JOB DESCRIPTION SUMMARY

To provide manufacturing and QC analytical support for to GE HealthCare’s network of PET manufacturing partners in EU. Additionally, take ownership of all key projects associated with both the product process and product materials and consumables. This will include resolving On-Time Delivery (OTD) issues as well as providing technical input into new initiatives and leading the delivery of these key improvements.
GE HealthCare’s PET Supply Chain-EU is searching for a PET Advanced Application Specialist. This position’s primary responsibilities will organize and facilitate the technology transfer of GE HealthCare’s licensed radiopharmaceuticals to our selected Contract Drug Manufacturing Organizations (CDMO). This role will provide an opportunity to become part of a growing segment within GE HealthCare Pharmaceutical Diagnostics and deliver the future of precision healthcare. Candidates should expect to work within a fast-paced team that supports a range of priorities throughout each year.

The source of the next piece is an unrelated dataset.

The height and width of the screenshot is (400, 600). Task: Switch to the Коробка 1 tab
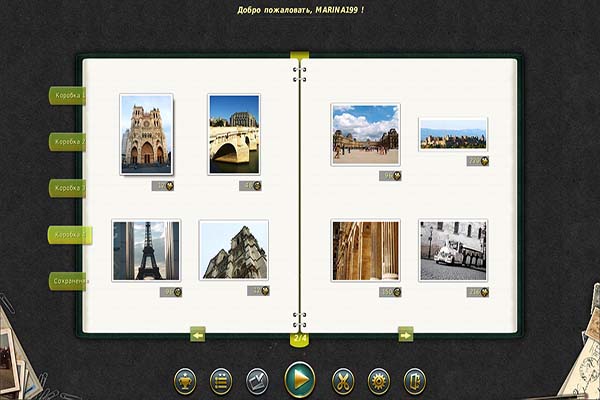pos(68,96)
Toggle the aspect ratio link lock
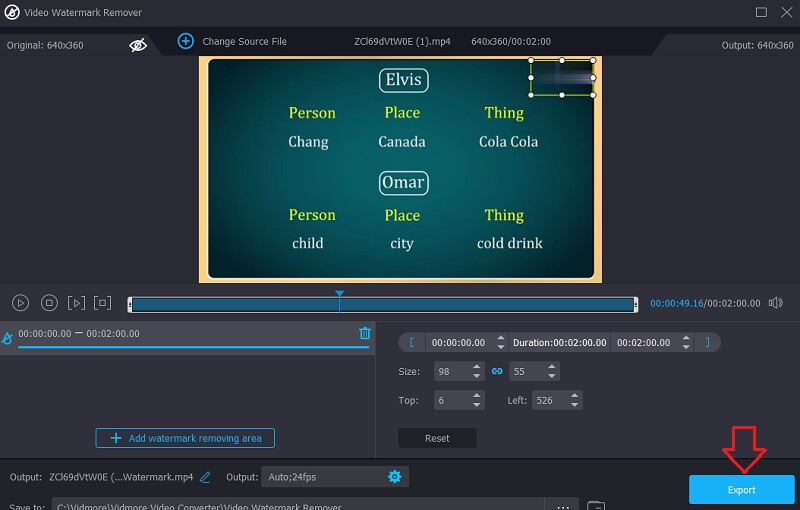 (x=497, y=371)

QUALIFICATIONS/REQUIREMENTS

• Bachelor’s degree in chemistry / chemical engineering or similar scientific disciplineAt least 3 years’ experience working in the pharmaceutical industry (manufacturing, R&D, or technical support)
• Experience in PET tracer manufacture (cyclotrons, chemistry systems platforms, QC methodology) is essential

KEY SKILLS MUST INCLUDE:

• Strong problem-solving abilities for remote diagnosis and troubleshooting at manufacturing sites. Data analysis and statistics skills are particularly important
• Customer focus and engagement: success in the role will depend on the ability to form strong relationships with third-party manufacturing partners. Will be able to work well in an international environment.
• A high degree of autonomy is necessary, as the role might be geographically separated from the hiring manager and other advanced application team members. Able to provide scientific and technical leadership across global functions and the business.
• Will have well developed internal and external scientific or specialist contacts to draw upon
• Worked in a GMP environment. Has product quality or supply chain experience. Exposure working to regulatory standards
  The successful individual will have a strong knowledge of PET Radiopharmaceuticals and previous experience with CMOs and have a high level of technical expertise. Good knowledge of radiochemistry techniques and applications including automated synthesizers and QC analytical techniques. Strong interpersonal skills, problem solving, and an ability to work constructively with internal and external customers will be critical to the success of the product development and commercialization. The successful individual will also be expected to work independently on behalf of the core team, as well as lead, initiate and/or provide major innovative scientific input in the identification of new automated methodologies/radiotracer synthesis within.
  For this application we also evaluate candidates who meet the requirements set out in the art. 1 or belonging to the protected categories referred to in art. 18 of law 68/99

Support of manufacturing sites

• PET radiopharmaceutical manufacturing/QC expert supporting multiple sites and regions for the PET Drugs product.
• Creating and managing action plans and problem-solving reports to ensure KPIs are met.
• Technical support and project management for technology transfer projects (working closely with the EMEA PET manufacturing head)
• Working with GE Healthcare’s team of regional field engineers to ensure a high-level of manufacturing support
• Review of site data to guarantee all data can be used within the relevant regulatory submissions and filings and tracking reliability progress.
• Detailed analysis of batch data to enable key learnings to be shared quickly across the whole network, continuous improvement.
• Develop and improve technology transfer and site qualification documentation.
• Organize and lead internal and external meetings in support of projects
• Oversee transfer of automated manufacture and QC release testing of PET radiopharmaceuticals external manufacturing sites.
• Support GMP site set-up of PET radiopharmaceutical production and provide site management support as required.
• Strong customer focus. Good understanding of external partners technical capabilities and process work-flows including quality, EHS and facility infrastructure/equipment set-up.
• Project management oversight of new CMOs to meet project timelines
• Ongoing support and project management of CMO operations
• Interface with GEHC Quality Assurance on CMO remediation activities
• Assist in the design of product development activities
• Deployment of product updates and enhancements
• Review of site data to ensure accuracy for relevant regulatory submissions and filings
• Travels are required within European countries or abroad for supporting CMOs reliability

Technical authority and product lifecycle management

• Help to develop and maintain product design files for each of GE Healthcare’s proprietary PET tracers
• Plan and prioritize post-launch development of PET radiopharmaceuticals
• Give ‘voice of customer’ input to R&D group on the commercial manufacturing requirements for new PET tracers
• Provide support to customers and to QA for product complaints related to all PET SC products and consumables
• Generates reports, test protocols and risks assessments to support the validation of products and consumables and or quality decisions
• Leads investigations to determine route cause and put in place corrective actions and recommendations.